Remove everything before space using regular expression in python

Question

Suppose I have a string: 997 668, now I need to remove anything before space ie I need 668 as the output. I need a solution using regular expression. Now I am using the below:

x = '997 668'
x  = x.split(' ')[1]

Above also give the output but fails when there is only one number, if x = 555 then output comes blank which I dont want.

Answer 1

Instead of getting the first of one item or the second of two items, simply get the last item with [-1] :

>>> '996 668'.split()[-1]
'668'
>>> '668'.split()[-1]
'668'

Answer 2

Your own code would work if you were a bit more defensive

try:
   x = '997 668'
   x  = x.split(' ')[1]
except IndexError:
   x = x[0]

Answer 3

If your input has multiple spaces, such as

235 989 877

then your question is somewhat ambiguous because you don't say whether you want to remove everything before the first space or everything before the last space.

TigerhawkT3's answer removes everything before the last space.
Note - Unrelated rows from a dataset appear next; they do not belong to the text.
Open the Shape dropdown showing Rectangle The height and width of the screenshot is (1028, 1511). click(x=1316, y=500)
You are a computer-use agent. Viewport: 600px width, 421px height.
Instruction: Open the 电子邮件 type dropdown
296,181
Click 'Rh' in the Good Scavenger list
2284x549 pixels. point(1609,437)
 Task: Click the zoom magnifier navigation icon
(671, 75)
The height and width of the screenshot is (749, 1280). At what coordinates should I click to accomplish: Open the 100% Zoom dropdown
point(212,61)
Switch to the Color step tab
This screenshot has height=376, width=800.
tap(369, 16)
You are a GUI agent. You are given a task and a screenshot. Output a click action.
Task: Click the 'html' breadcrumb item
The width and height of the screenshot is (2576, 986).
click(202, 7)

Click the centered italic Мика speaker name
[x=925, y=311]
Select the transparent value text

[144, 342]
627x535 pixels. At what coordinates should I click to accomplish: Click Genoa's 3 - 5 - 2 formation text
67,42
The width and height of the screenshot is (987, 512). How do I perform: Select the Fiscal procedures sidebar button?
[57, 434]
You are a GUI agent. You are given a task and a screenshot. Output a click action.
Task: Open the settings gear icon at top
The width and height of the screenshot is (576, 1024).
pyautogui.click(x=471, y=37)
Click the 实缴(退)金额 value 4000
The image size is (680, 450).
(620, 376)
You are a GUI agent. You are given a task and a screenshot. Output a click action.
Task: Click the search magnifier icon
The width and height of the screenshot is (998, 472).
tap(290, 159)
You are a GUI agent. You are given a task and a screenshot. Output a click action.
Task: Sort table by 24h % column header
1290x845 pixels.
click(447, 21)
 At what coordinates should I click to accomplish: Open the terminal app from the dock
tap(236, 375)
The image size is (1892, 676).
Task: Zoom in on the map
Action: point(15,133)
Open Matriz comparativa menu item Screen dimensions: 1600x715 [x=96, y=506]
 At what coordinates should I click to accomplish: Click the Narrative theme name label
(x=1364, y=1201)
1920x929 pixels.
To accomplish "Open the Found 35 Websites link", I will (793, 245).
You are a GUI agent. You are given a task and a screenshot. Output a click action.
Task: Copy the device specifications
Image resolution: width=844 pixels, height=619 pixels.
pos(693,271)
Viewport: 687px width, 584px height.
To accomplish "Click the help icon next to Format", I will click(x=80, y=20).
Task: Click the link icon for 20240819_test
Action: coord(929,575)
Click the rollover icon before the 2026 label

If you want to remove everything before the first space, you need the second parameter to split and do it this way:

>>> '996 668'.split(' ', 1)[-1]
'668'
>>> '996'.split(' ', 1)[-1]
'996'
>>> '996 351 980 221'.split(' ', 1)[-1]
'351 980 221'

Note that TigerhawkT3's answer (which is great, by the way) gives you the answer under the other interpretation:

>>> '996 351 980 221'.split()[-1]
'221'

Depends on what you want.

Just don't use a regex. :)

Answer 4

Regex solution:

import re
re.findall('\d+', x)[-1]

re.findall always returns a list so you can avoid your IndexError without using an exception catcher.